Resistance and responsibility exist in relation to others’ resistances and responsibilities under God. We are free in our Christian lives for a life of communion with God and one another. For you and me, engaged in formation for authorised ministry in the Church, that means we don’t sit back as passive recipients. We’re all going around in circles whilst the Father reaches down from heaven, the Son stretches his arms in cruciform and the Spirit stirs our hearts.
God doesn’t want drones! At Creation, He formed us from clay with his own breath. He gave us such freedom to defy him. And so, we did. Yet God didn’t give up on us. Christ didn’t die on the Cross in his humanity and obedience to have slaves. When the wind of the Spirit blows, it is not a dampening but an enlivening. On Pentecost Day the disciples were filled with the Holy Spirit and ran out as possessed men to preach the Good News of Jesus Christ (Acts 2) They were on fire!
How does the Institute fit into that today, two millennia later, not in a pre-Christian world but a post-Christian world? By my lights, the Institute fits into it by offering theological education with a staff dedicated to running in circles to support you. I don’t presume to tell you about the Potter. Only God knows what you need as he embraces you with his gentle hands and you surrender to his divine touch.
To put it another way, I would see all SEI’s placements, mentoring, apprenticeship, and tutorials under the broad umbrella of your agency. Now don’t get me wrong. I’m not uncomfortable with our SEI tagline if read rightly, that is, with the onus on you doing the forming, the staff doing the supporting and God doing everything else.

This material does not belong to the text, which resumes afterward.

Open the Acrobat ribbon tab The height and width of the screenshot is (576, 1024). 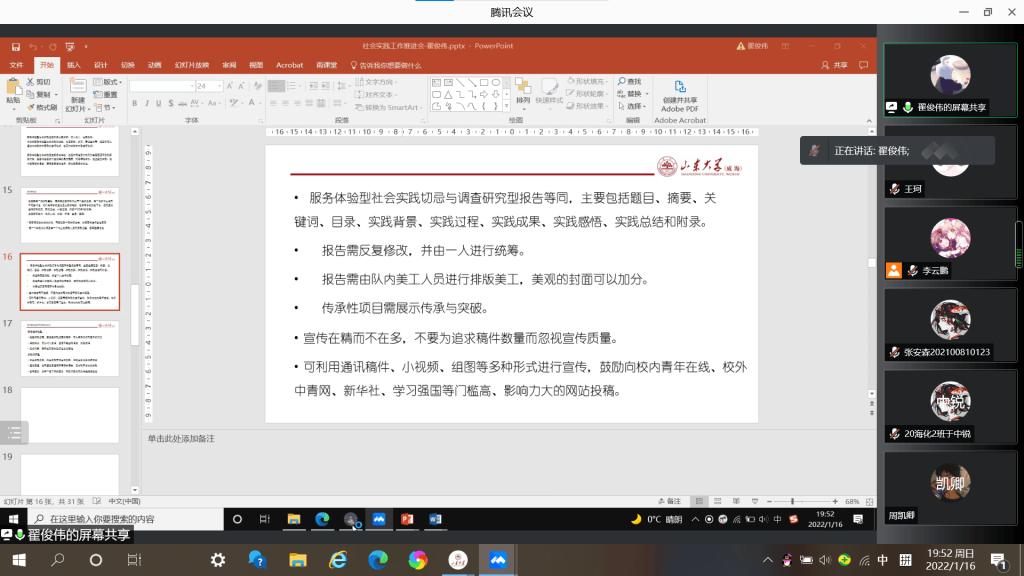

I can’t guarantee my colleagues and I won’t get a wee bit dizzy as we spin. I can’t guarantee we’ll spin steadily. But I can guarantee, only because it comes from God himself, that your formation is in his hands, and his call is yours to answer, not mine. With that I am most comfortable, and I hope you are too. Your formation is not in the Institute’s hands: it is God’s hands and your hands! So again, I charge you to own your agency and to take charge of your formation with God’s help. I beg you pray God not to let the Institute get in the way.
+In the name of the Father and of the Son and of the Holy Spirit.